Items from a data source

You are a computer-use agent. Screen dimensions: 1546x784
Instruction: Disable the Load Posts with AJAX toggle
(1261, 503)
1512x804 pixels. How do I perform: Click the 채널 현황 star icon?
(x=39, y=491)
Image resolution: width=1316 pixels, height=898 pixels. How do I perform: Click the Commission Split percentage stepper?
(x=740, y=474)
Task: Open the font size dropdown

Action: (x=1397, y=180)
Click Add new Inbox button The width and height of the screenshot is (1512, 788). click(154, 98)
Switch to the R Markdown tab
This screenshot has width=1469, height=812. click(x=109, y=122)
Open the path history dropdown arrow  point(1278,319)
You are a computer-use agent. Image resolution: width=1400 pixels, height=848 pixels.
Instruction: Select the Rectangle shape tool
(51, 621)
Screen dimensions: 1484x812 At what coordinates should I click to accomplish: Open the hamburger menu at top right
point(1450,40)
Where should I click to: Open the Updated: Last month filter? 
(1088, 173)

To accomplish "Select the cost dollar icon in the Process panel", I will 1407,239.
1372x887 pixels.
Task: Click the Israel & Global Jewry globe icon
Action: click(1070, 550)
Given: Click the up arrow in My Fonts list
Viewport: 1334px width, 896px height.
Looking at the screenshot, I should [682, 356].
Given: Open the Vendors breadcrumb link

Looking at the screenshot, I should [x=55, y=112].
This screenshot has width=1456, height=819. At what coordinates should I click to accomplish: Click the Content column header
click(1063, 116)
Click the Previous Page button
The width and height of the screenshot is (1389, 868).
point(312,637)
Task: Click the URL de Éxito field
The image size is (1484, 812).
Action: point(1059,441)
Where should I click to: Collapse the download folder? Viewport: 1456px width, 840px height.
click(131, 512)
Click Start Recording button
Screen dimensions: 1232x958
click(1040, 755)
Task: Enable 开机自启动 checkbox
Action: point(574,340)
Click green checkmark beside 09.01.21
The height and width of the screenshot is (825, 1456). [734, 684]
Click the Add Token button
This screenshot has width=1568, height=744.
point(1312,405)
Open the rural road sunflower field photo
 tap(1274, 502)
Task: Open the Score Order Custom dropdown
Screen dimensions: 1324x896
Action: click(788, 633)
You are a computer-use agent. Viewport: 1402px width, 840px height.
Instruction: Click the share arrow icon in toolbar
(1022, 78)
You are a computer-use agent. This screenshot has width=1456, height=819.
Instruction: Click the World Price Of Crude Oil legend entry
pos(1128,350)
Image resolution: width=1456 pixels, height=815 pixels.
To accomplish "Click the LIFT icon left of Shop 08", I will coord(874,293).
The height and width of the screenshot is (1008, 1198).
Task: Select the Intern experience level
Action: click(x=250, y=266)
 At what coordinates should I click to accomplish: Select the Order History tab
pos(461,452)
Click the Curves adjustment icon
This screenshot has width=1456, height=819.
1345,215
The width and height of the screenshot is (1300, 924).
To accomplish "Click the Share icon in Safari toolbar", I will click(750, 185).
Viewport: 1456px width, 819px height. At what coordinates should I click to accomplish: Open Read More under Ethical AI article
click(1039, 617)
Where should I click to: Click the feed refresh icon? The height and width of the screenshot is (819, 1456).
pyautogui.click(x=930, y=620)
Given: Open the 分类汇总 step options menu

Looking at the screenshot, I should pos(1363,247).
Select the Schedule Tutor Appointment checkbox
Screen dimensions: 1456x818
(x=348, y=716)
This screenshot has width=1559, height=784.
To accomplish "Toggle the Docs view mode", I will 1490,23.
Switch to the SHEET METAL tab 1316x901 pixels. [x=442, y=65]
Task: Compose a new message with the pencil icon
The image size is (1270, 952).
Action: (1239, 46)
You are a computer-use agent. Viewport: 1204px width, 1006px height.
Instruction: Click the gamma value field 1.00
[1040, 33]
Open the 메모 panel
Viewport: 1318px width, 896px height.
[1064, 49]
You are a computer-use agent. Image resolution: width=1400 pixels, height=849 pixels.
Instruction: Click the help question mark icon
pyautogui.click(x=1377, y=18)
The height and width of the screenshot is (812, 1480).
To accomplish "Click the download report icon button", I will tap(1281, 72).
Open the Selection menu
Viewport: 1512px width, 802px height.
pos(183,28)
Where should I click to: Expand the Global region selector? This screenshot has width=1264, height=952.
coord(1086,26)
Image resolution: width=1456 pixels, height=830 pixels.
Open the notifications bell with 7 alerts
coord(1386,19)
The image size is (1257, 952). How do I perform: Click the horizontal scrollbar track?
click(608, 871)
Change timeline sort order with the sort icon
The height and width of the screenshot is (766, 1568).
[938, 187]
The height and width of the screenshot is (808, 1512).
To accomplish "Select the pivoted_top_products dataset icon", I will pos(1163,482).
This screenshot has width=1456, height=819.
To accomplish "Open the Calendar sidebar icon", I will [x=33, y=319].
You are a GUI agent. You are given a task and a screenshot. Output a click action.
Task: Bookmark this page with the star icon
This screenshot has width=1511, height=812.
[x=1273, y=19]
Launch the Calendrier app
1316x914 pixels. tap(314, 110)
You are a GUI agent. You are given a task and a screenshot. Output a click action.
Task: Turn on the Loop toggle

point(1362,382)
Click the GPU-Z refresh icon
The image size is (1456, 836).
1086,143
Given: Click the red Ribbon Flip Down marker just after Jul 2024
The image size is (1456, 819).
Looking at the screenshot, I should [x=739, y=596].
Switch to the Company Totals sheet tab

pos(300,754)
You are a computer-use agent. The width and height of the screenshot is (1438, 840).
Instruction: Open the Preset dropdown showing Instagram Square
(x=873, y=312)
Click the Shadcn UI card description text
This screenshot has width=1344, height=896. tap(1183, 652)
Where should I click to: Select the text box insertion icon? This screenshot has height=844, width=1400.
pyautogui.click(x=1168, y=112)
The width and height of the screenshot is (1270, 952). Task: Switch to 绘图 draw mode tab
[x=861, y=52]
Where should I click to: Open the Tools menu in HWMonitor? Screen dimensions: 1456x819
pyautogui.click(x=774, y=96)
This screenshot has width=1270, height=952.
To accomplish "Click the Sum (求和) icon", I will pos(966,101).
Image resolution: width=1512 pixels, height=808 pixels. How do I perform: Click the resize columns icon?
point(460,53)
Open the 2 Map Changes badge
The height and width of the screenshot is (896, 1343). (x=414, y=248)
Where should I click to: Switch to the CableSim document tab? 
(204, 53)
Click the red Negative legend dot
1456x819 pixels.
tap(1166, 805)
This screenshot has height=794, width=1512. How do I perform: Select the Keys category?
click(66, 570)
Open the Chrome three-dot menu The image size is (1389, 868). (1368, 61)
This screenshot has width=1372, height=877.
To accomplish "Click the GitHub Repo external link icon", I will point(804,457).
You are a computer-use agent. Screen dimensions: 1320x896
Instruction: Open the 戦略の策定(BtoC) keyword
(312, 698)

[ABOUT THIS TASK] In the entries above, restate word for word the lines between the one holding "The image size is (1484, 812)." and the one holding "Image resolution: width=1456 pixels, height=815", inclusive, and nothing besides.

[REPLY]
The image size is (1484, 812).
Action: point(1059,441)
Where should I click to: Collapse the download folder? Viewport: 1456px width, 840px height.
click(131, 512)
Click Start Recording button
Screen dimensions: 1232x958
click(1040, 755)
Task: Enable 开机自启动 checkbox
Action: point(574,340)
Click green checkmark beside 09.01.21
The height and width of the screenshot is (825, 1456). [734, 684]
Click the Add Token button
This screenshot has width=1568, height=744.
point(1312,405)
Open the rural road sunflower field photo
 tap(1274, 502)
Task: Open the Score Order Custom dropdown
Screen dimensions: 1324x896
Action: click(788, 633)
You are a computer-use agent. Viewport: 1402px width, 840px height.
Instruction: Click the share arrow icon in toolbar
(1022, 78)
You are a computer-use agent. This screenshot has width=1456, height=819.
Instruction: Click the World Price Of Crude Oil legend entry
pos(1128,350)
Image resolution: width=1456 pixels, height=815 pixels.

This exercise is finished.